Arduino has some "Hidden" secret suprises toooo..........

Shhhhh. Dont tell everyone........... Arduino 328s have an internal temparature probe that can be read........

......stops you bake-ing your bot - or drive it out of the sun to prevent meltdown......

Totally agree. Arduino nano on a breadboard is great starting platform. I was wondering when you'd start with the arduino's

I stopped with the arduino nano when I got stuck trying to get the nano to communicate over a serial line with a picaxe (without using I2C). I'll have to get working on that again, one of these days. 

Since I got to China I just haven't had the time. Now that we have a customer who wants Arduino / AVR robots I no longer had a choice.

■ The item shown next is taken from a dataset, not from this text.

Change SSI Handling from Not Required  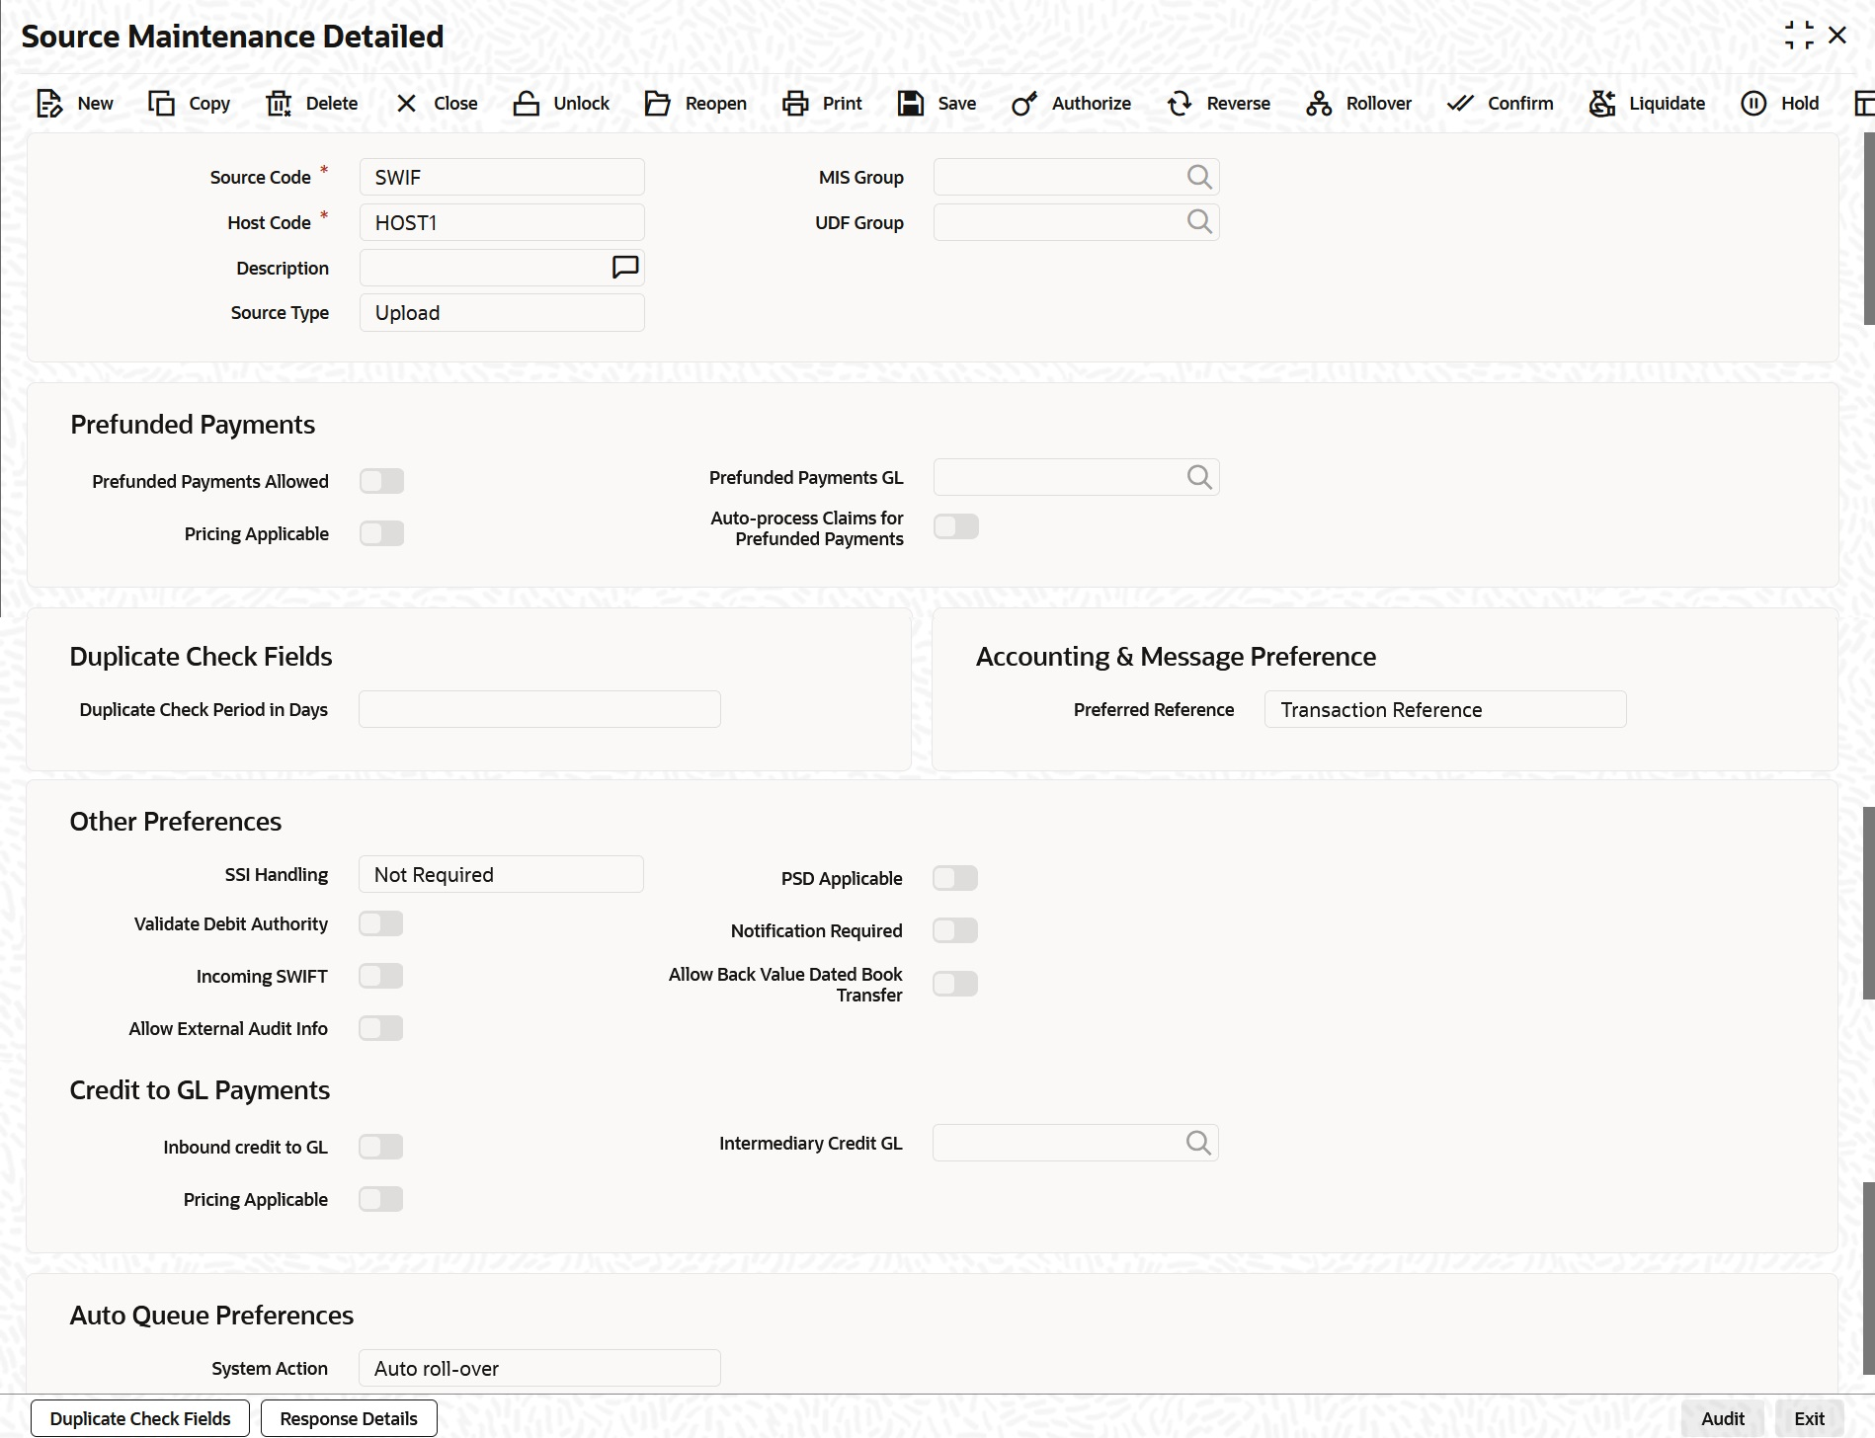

Without using I2C? I suspect the picaxe and arduino had trouble communicating because one wanted the signal inverted. I know that I had to invert the signals between the picaxe and the Xbee to get them talking.

 Other than that I found sometimes the Baud rate was not as expected (with the picaxe) due to things like clock frequency and the fact that some commands automatically change the clock frequency (and thus baud rate) to suit their needs.

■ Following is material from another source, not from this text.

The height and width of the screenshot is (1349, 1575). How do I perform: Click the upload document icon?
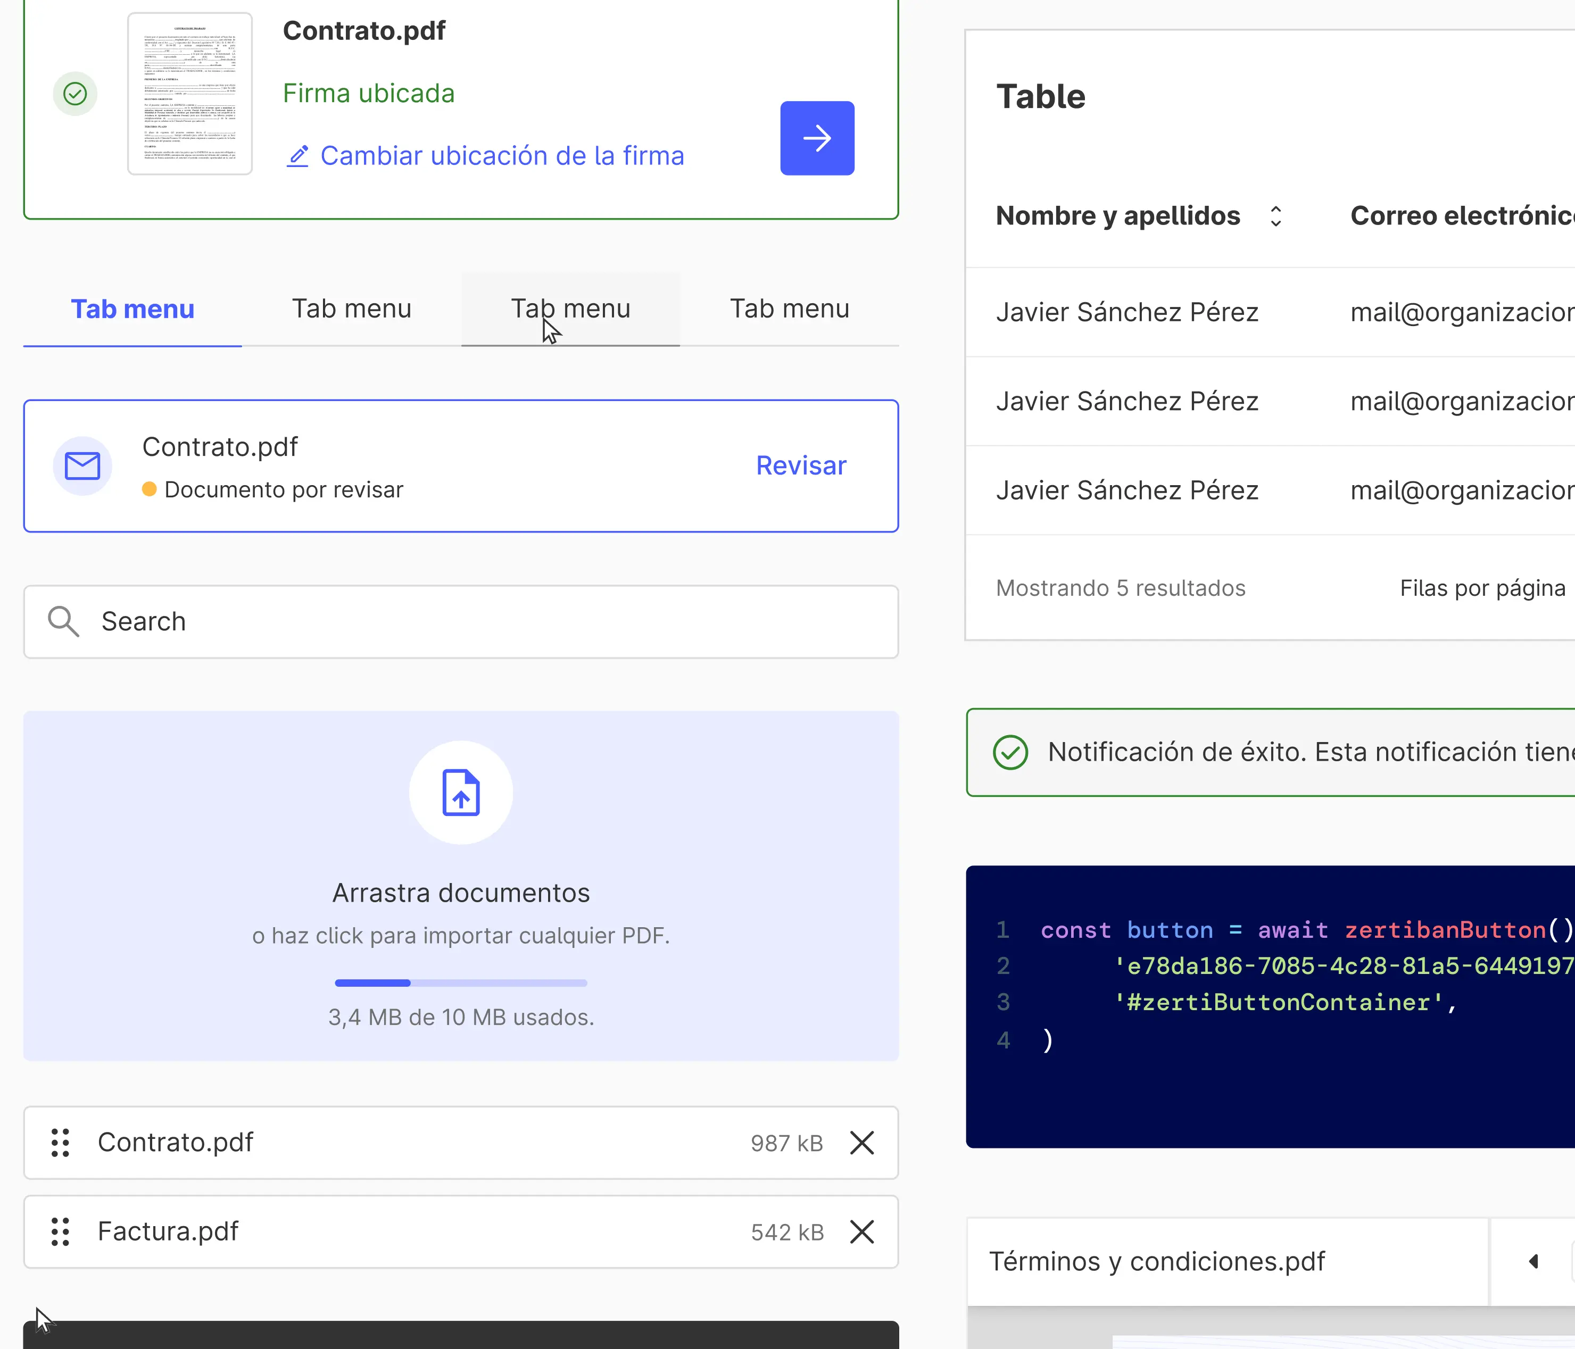pyautogui.click(x=461, y=792)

I know I should be researching this before asking, but is there a simple way to invert those signals? Is ther such a thing as a signal inverter?
Sure is. For some strange reason i can't add picture to this post. I'll just link it: http://letsmakerobots.com/files/userpics/u668/Immagine_0.png

The components in the grey square are used for inverting the signal. I also opened a post about this not too long ago: http://letsmakerobots.com/node/16945

Also, remember that you can invert the serial from True to Inverted on the picaxe. If you rate the letter T before the baud rate you make it "true", while N makes it "inverted".

I tried a lot of combinations of baudrates and T or N, but none worked. I guess using an actual inverter will be next.

Thanks for the help 

Welcome Oddbot on the dark side ;-). You don't need to excuse for poor programming structures.  For me the code looks very well designed.
I now have the IO pin definitions as a seperate tab to make it easy for users to know which pin connects to what.

But I didn't want to offend the Arduino members. As for the structure, I have learned a few things as I wrote it and am now in the middle of re-writting it for a new version of Mr. G.

I like the tabs in the Arduino enviroment. I now use one for pin definitions on all projects so that a person using my code can easily see which pin needs to be connected to what without search the entire code. I will update the code soon with this extra tab.